Neglect is deeply entangled with poverty, substance abuse, mental illness, and family breakdown — all of which are tracked in this index. Parents who are struggling with addiction, who are working three jobs to keep the lights on, who have untreated mental illness, who grew up in neglectful homes themselves — are statistically far more likely to neglect their own children. The cycle is self-perpetuating. Neglected children become adults who struggle to parent, because they never had parenting modeled for them.
“Child abuse and neglect is not just a family problem or a social services problem — it is a civilizational problem. Every child who is harmed today becomes the challenge our society will spend decades trying to manage tomorrow.”
The Lifetime Consequences of Early Harm
The neuroscience on childhood adversity is now unambiguous.
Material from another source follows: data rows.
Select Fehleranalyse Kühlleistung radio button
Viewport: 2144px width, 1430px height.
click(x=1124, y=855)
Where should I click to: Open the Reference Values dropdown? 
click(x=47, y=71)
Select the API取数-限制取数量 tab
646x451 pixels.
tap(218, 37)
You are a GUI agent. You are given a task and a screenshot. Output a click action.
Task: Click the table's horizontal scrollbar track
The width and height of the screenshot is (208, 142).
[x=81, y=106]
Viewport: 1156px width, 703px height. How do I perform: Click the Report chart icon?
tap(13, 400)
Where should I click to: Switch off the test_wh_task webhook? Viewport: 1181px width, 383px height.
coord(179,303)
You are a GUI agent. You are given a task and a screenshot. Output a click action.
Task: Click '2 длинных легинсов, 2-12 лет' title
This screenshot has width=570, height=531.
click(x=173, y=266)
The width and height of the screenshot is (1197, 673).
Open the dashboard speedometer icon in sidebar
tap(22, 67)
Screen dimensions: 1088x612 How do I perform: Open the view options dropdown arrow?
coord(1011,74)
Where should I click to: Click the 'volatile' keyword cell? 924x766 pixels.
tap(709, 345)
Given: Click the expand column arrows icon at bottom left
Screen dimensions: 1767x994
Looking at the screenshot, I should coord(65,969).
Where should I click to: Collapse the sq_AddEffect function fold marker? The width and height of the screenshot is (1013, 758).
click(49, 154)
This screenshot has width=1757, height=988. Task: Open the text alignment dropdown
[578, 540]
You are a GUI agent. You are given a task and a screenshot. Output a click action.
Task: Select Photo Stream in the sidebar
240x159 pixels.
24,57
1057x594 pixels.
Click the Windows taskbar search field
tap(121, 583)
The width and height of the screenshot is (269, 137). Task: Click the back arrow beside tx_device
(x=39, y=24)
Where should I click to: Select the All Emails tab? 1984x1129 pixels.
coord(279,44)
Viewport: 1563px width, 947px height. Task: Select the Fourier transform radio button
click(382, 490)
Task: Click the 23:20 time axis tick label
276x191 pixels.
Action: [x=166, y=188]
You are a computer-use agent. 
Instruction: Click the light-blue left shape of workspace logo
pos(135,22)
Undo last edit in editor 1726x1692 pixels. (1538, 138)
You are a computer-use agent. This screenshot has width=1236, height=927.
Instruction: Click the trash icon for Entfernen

Children who experience abuse and neglect suffer measurable changes to brain structure and function, particularly in the regions governing stress regulation, emotional processing, and executive function. These changes do not simply reverse when the abuse stops — they persist, manifesting as elevated rates of anxiety, depression, PTSD, substance abuse, learning disabilities, relationship difficulties, and physical health problems across the lifespan.
The total lifetime economic burden of child abuse and neglect — estimated at $592 billion in 2018 dollars — reflects healthcare costs, lost productivity, criminal justice involvement, and social services expenditure generated by the downstream consequences of early harm. Every dollar not invested in preventing child abuse generates many more dollars in costs that society ultimately bears regardless.